***** 文本摘录 *****

如何在没有Beautifulsoup标签的情况下将html文本写入文件?

时间:2017-07-13 08:14:50

标签: python-2.7 web-scraping beautifulsoup

这是我的代码。我想将我已经删除的数据写入文件。但我只想要文本,而不是标签,它也有所有HTML标签,我不知道如何摆脱它。

import urllib2
from bs4 import BeautifulSoup

file = open("megapy.txt", "w")
file.seek(0)

FullPage = ['New-Arrivals-2017-6', 'Big-Sales-click-here', 'Arduino-Development-boards',
            'Robotics-and-Copters']

urlp1 = "http://www.arduinopak.com/Prd.aspx?Cat_Name="
URL = urlp1 + FullPage[0]

for n in FullPage:
    URL = urlp1 + n
    page = urllib2.urlopen(URL)
    bsObj = BeautifulSoup(page, "html.parser")

    descList = bsObj.findAll('div', attrs={"class": "panel-default"})
    for desc in descList:
        print(desc.get_text(separator=u' '))

*****

练习要求 –
在这篇关于用 BeautifulSoup 抓取网页文本的帖子里,代码以写入模式打开的文件叫什么名字?

***** 记录数据 *****

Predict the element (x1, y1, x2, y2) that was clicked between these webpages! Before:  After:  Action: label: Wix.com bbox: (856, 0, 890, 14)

*****

练习答案 –
megapy.txt